Today I am going to use my journal to its fullest extent, that is to say I'm going to bitch about my petty little problems for my own rapt audience (namely me). E left today for a job in LA (the state, not the city) and I am a big old sucker when you get right down to it. That, coupled with the fact that due to his absence I have to vacate our big old expensive apartment, makes me a big old emotional mess. I've been trying to keep myself busy all day, looking at overpriced studio apartments and getting anxious, packing my way way way too many books and toys (8 boxes so far and I have a month and my video game and DVD collections still to go), and breaking down crying every couple of hours feeling like a girl and missing him. I know it will probably get better in a couple of days but I just wanted to bitch.
Anyway. In October
jladam does a great horror marathon, a tradition I've joined in as well. I promised him I'd post my selections too but I think you all know me and my habits by now. I figured I'd at least get a start at it, since I wasted a lot of time getting the screen caps and hopefully it will provide you some workday amusement. I shouldn't have to say this, but this is so picture heavy it might make your computer's spleen asplode. You've been warned. Without further ado.

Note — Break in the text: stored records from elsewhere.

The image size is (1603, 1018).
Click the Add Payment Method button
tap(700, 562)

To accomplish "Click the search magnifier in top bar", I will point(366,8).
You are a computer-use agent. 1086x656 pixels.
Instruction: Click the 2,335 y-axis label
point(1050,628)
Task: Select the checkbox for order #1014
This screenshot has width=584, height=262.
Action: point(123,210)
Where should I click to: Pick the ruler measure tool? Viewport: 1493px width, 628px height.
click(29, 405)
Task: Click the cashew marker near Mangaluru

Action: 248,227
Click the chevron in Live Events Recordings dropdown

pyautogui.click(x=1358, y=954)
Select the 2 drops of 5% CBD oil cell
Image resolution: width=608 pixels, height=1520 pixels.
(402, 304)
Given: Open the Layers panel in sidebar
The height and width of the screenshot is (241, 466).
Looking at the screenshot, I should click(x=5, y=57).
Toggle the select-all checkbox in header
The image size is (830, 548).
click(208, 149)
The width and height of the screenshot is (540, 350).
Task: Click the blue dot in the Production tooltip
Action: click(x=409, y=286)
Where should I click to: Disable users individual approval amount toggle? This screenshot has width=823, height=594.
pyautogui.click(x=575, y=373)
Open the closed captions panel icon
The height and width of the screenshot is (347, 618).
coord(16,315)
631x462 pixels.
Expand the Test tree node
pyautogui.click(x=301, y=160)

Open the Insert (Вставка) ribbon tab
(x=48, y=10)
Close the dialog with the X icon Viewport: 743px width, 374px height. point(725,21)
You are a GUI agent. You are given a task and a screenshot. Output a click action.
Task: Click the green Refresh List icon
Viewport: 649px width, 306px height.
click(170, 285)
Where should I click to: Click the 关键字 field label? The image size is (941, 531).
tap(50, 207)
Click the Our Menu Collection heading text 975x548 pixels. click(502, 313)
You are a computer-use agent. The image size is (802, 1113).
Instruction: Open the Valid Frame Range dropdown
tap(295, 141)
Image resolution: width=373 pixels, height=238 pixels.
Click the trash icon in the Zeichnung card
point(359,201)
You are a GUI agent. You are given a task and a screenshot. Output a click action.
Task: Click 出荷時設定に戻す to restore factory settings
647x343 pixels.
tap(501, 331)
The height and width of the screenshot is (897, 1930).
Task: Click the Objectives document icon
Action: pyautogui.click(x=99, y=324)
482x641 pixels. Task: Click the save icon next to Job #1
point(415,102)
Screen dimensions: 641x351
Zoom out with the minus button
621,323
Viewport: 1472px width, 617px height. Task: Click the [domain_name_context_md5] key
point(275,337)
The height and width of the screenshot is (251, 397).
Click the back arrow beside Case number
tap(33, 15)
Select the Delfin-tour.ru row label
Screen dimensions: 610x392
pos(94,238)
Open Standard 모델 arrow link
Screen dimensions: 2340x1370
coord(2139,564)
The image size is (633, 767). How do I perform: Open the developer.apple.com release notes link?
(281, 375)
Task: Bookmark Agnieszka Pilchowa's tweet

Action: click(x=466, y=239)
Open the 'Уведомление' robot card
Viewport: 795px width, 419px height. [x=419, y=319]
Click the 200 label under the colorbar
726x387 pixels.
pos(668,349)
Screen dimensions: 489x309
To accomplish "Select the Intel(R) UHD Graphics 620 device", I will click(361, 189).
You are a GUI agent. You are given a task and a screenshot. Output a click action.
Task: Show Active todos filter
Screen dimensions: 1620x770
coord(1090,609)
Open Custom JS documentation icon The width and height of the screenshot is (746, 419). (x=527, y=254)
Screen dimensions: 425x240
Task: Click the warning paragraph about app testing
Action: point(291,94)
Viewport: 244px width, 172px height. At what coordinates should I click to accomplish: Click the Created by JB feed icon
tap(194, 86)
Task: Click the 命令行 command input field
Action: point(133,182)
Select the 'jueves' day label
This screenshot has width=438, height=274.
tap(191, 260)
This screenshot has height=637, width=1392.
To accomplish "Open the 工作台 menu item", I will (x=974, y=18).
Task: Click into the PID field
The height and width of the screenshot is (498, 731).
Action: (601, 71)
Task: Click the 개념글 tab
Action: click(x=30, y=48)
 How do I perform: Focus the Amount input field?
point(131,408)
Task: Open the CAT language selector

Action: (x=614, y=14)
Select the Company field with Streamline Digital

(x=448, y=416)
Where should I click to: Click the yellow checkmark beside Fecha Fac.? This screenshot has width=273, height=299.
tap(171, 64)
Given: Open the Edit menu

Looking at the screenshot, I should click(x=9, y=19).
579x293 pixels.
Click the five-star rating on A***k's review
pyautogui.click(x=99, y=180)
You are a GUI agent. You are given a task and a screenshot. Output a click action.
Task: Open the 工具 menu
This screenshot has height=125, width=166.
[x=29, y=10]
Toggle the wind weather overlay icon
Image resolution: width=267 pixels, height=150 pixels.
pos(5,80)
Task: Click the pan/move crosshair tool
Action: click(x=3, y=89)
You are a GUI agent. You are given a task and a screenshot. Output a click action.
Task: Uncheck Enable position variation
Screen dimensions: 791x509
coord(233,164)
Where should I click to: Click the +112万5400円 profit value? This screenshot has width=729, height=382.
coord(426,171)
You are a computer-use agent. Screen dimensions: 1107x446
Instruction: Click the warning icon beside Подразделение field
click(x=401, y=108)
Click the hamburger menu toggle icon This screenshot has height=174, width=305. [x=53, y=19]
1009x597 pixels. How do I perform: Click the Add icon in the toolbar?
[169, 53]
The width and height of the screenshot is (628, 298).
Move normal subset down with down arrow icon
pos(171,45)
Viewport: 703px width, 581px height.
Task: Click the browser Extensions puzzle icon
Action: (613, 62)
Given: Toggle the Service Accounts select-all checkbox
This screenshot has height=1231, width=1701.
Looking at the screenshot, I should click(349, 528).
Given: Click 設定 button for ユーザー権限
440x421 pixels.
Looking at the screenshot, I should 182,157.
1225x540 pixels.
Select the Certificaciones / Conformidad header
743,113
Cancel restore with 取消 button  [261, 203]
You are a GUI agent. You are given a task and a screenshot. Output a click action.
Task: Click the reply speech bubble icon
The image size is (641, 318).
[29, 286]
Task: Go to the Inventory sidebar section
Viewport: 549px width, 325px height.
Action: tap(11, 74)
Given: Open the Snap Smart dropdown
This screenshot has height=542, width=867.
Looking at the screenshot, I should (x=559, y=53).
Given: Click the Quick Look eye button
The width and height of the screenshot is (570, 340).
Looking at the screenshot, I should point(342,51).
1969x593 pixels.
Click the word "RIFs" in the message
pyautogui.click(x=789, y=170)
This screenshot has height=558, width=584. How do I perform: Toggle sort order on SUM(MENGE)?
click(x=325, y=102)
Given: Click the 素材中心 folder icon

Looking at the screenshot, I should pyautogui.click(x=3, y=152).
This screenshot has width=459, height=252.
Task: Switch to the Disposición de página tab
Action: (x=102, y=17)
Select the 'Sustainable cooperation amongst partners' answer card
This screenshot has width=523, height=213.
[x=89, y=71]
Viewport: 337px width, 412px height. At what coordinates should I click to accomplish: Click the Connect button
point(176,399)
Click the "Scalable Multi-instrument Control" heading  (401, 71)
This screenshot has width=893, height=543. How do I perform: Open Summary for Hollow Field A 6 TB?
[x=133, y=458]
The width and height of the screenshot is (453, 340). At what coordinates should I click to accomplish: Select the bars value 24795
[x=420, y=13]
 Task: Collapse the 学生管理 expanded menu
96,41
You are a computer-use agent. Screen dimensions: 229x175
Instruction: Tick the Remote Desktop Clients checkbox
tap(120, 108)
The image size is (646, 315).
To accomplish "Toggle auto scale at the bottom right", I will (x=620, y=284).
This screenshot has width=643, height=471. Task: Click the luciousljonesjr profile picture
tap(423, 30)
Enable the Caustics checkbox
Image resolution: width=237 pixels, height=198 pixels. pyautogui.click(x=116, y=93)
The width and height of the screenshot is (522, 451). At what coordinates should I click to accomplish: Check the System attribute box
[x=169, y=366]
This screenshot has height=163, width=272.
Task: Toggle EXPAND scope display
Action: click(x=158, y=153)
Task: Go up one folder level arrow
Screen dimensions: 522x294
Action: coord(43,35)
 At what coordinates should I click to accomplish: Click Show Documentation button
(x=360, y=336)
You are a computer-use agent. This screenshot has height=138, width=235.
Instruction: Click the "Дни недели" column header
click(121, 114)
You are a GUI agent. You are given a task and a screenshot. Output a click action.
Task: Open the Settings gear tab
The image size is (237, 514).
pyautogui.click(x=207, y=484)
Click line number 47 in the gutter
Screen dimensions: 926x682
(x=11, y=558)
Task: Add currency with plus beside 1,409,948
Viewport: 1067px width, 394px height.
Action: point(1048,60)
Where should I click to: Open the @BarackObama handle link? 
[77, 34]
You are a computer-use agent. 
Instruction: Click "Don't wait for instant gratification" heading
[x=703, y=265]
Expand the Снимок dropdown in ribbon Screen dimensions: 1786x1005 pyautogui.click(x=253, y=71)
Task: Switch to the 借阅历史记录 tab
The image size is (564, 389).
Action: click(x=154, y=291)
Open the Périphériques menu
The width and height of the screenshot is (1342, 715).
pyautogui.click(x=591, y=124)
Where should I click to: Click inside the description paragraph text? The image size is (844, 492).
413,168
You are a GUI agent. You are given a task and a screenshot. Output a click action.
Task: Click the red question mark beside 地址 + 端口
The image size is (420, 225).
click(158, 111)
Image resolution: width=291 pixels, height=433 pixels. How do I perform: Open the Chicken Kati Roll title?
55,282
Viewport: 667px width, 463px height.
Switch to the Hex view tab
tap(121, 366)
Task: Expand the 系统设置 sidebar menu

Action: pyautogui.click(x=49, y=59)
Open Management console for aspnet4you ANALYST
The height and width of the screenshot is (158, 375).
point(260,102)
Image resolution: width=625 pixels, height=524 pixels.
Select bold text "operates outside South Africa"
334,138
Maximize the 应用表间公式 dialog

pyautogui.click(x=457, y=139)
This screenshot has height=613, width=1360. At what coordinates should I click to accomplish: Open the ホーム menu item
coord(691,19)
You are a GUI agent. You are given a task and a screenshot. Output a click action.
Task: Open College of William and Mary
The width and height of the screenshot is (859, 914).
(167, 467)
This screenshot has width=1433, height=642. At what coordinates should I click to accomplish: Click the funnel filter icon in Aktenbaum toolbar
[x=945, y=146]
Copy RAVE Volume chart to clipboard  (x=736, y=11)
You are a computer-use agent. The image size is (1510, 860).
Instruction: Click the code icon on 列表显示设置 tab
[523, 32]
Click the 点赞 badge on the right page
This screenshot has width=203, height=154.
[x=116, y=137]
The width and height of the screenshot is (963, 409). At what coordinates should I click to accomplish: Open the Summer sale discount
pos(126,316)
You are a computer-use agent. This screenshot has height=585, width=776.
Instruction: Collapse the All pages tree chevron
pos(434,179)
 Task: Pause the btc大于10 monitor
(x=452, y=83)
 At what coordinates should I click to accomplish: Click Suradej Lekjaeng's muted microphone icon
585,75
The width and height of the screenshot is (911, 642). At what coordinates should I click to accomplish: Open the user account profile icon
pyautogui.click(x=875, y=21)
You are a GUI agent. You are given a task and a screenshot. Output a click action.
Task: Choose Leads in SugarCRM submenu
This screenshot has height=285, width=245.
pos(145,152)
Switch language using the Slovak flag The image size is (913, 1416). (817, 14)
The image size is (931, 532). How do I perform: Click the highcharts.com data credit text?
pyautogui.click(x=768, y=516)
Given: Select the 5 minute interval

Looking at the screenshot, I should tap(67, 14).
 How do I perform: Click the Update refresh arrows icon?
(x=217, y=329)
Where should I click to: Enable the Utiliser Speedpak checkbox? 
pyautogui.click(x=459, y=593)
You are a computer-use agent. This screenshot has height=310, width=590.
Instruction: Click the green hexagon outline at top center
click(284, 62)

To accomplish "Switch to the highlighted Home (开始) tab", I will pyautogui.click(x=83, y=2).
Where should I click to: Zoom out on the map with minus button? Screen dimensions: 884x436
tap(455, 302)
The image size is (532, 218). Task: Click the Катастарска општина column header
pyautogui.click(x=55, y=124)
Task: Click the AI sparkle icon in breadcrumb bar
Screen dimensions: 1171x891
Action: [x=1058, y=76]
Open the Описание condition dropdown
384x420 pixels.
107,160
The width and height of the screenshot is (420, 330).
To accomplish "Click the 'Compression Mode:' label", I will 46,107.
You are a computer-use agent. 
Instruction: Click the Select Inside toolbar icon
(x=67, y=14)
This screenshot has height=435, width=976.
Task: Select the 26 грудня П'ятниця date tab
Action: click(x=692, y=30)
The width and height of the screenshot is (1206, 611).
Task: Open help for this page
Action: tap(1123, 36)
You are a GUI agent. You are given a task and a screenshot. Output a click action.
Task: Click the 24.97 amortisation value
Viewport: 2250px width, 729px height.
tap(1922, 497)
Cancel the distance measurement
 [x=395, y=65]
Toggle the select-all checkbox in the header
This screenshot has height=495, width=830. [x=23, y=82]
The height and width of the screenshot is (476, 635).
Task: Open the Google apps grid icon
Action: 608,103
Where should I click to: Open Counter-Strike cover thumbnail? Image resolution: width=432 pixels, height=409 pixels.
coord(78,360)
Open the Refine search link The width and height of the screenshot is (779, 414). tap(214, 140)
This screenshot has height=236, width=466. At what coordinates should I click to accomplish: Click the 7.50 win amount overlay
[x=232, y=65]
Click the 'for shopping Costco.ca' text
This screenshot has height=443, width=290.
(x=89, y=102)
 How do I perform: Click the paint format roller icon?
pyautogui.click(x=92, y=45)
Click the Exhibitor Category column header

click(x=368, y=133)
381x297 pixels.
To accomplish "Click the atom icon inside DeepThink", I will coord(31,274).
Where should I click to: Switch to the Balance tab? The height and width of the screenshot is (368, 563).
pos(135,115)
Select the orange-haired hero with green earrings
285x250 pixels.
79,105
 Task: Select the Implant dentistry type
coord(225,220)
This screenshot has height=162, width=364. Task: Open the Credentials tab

The film starts with a dark and stormy night, as they often do, and the brutal slaying of innocents by someone they trust and hold dear, as they often do. The whole scene is a pretty shocking way to start the movie, but the segment ends with this shot ...
An entire family (ma, pa, little brothers and sister, and murderer-turned-suicidal older brother) as seen from the back of a hearse, with the rain and police hubbub continuing outside but muffled by the windows of the car. It's very effective, and it lingers for almost too long before it fades to black and the rest of the movie starts.
Obviously these people don't watch horror movies, or else they would know to never trust a house with a bright red door. Coincidentally, the Nightmare on Elm Street House is not far from where I live, and the newest owners have painted the door bright red like it is in the films (but not the first, in which it is bright blue) and I just think that's wicked awesome.
A priest and lifelong friend of the devoutly Catholic wife Kathy comes to bless the house while the family is out. The strange happenings that have been plaguing the family begin to turn on the unsuspecting priest, and he is stricken with the kind of unaccountable deaf-and-dumbness coupled with preternatural insects that can only be attributed to vengeful ghosts.
A psychic friend picks up on the same creepy vibes as the family dog and helps direct them to a hidden room underneath the stairway. She channels the evil energy there and speaks to the family in a voice totally unbecoming of the actress who was Littlefoot's mom.
Long story short, pretty much everyone associated with the house goes effing bonkers or has constant brushes with death. In the case of the priest, it's both, as he imagines his church falling in around him. After his hallucinatory fit he is rendered blind and mute, and the poor fambly is left to fend for itself.
And then this happens! No not really, but the mother experiences psychic dreams about the murders in the house and sees history repeating itself in her nightmares. You have no idea how many times it took to get this screenshot at exactly the right moment.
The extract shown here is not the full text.